Abstract
Whole saliva was collected from patients suffering from periodontal disease (diseased group) and from clinically healthy subjects (normal group), homogenized (homogenized with a Voltex mixer) and the homogenate separated by centrifugation (centrifuged at 3, 000rpm for 10 minutes). The activity and content of lysozyme in the homogenate, supernatant and precipitate were measured by a modified method of Kakizaki's turbidimetric assay and the enzyme immuno-assay method of Yuzuriha et al.. The relationships between these values and the clinical findings, such as the GI-score, the DI-score, the pocket depth and the bone loss score, were studied.
The following results were obtained:
1. In the precipitate, the activity and content of lysozyme were found to be 70-80% of those in the homogenate.
2. The activity of lysozyme in the homogenate and precipitate was most stable when measured by the turbidimetric method after 1.5% bovine serum albumin had been added to a 1/15M phosphate buffer having a 6.0 pH; however, the supernatant was not changed. Further the activity of lysozyme was inhibited by the addition of NaCl to the buffer.
3. Storage of the saliva at -20°C increased the activity of lysozyme in the precipitate and decreased it in the supernatant; however, in the homogenate it remained unchanged.

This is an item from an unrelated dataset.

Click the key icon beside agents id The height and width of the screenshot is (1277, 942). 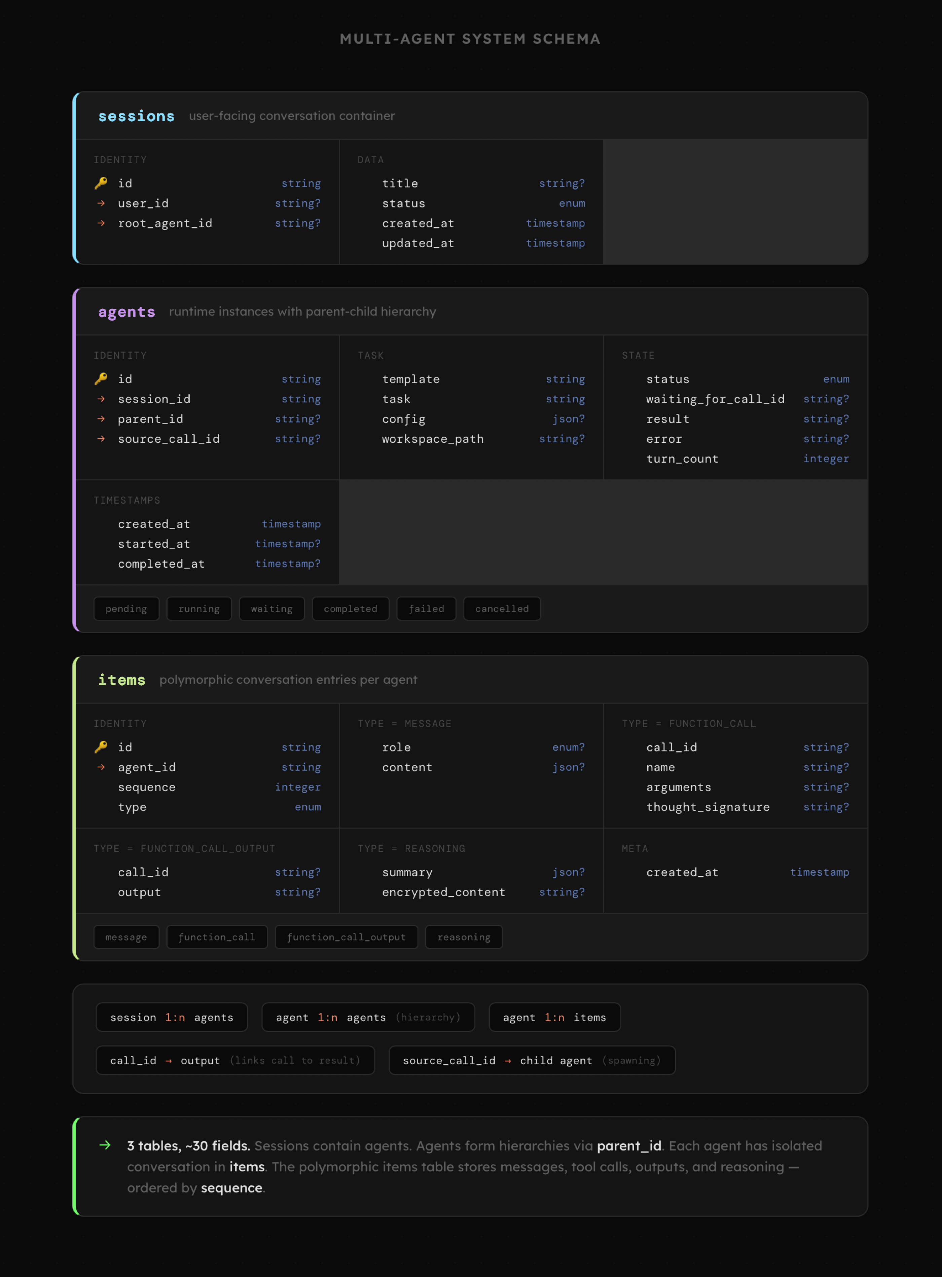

4. The addition of mucin to whole saliva slight increased the activity of lysozyme in the supernatant. The addition of plaque bacteria to whole saliva inhibited the activity of lysozyme in the homogenate by approximately 20%. The addition of human serum to whole saliva increased the activity of lysozyme in the supernatant approximately five fold.
5. The lysozyme content in the homogenate and precipitate from the diseased group as measured by the enzyme immuno-assay were statistically higher than that from the normal group (p<0.05).
6. No statistically significant correlation between all the measured values and the clinical findings could be found.